For integers a, b, and c, consider the linear Diophantine equation ax C by D c: Suppose integers x0 and y0 satisfy the equation;

Dmitrij [34]

Answer:

$x = x_1+r(\frac{b}{gcd(a, b)} )\\y=y_1-r(\frac{a}{gcd(a, b)} )$

b. x = -8 and y = 4

Step-by-step explanation:

This question is incomplete. I will type the complete question below before giving my solution.

For integers a, b, c, consider the linear Diophantine equation

$ax+by=c$

Suppose integers x0 and yo satisfy the equation; that is,

$ax_0+by_0 = c$

what other values

$x = x_0+h$ and $y=y_0+k$

also satisfy ax + by = c? Formulate a conjecture that answers this question.

Devise some numerical examples to ground your exploration. For example, 6(-3) + 15*2 = 12.

Can you find other integers x and y such that 6x + 15y = 12?

How many other pairs of integers x and y can you find ?

Can you find infinitely many other solutions?

From the Extended Euclidean Algorithm, given any integers a and b, integers s and t can be found such that

$as+bt=gcd(a,b)$

the numbers s and t are not unique, but you only need one pair. Once s and t are found, since we are assuming that gcd(a,b) divides c, there exists an integer k such that gcd(a,b)k = c.

Multiplying as + bt = gcd(a,b) through by k you get

$a(sk) + b(tk) = gcd(a,b)k = c$

So this gives one solution, with x = sk and y = tk.

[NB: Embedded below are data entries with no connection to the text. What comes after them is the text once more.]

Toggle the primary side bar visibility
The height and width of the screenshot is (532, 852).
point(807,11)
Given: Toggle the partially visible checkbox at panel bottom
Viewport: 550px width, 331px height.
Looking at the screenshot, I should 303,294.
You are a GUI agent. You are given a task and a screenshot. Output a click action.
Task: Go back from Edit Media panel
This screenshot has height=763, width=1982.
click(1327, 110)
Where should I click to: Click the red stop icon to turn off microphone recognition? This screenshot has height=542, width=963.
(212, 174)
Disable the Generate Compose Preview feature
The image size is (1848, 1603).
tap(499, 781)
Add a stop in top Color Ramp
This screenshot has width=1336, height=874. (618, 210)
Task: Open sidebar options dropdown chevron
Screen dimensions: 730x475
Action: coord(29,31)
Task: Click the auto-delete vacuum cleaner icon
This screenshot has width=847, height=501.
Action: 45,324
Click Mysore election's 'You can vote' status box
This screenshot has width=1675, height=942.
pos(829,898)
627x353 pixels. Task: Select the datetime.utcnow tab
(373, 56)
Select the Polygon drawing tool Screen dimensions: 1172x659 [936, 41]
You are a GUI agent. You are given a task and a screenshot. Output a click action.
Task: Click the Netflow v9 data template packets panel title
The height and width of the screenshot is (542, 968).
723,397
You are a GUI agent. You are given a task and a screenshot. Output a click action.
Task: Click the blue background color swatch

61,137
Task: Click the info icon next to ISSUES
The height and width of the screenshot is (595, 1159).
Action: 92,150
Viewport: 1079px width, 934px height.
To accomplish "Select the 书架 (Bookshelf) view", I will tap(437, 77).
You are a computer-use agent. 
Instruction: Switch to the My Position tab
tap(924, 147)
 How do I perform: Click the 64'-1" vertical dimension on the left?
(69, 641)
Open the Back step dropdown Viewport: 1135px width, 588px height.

Now assuming that ax1 + by1 = c is a solution, and ax + by = c is some other solution. Taking the difference between the two, we get

$a(x_1-x) + b(y_1-y)=0$

Therefore,

$a(x_1-x) = b(y-y_1)$

This means that a divides b(y−y1), and therefore a/gcd(a,b) divides y−y1. Hence,

$y = y_1+r(\frac{a}{gcd(a, b)})$ for some integer r. Substituting into the equation

$a(x_1-x)=rb(\frac{a}{gcd(a, b)} )\\gcd(a, b)*a(x_1-x)=rba$

$x = x_1-r(\frac{b}{gcd(a, b)} )$

Thus if ax1 + by1 = c is any solution, then all solutions are of the form

$x = x_1+r(\frac{b}{gcd(a, b)} )\\y=y_1-r(\frac{a}{gcd(a, b)} )$

In order to find all integer solutions to 6x + 15y = 12

we first use the Euclidean algorithm to find gcd(15,6); the parenthetical equation is how we will use this equality after we complete the computation.

$15 = 6*2+3\\6=3*2+0$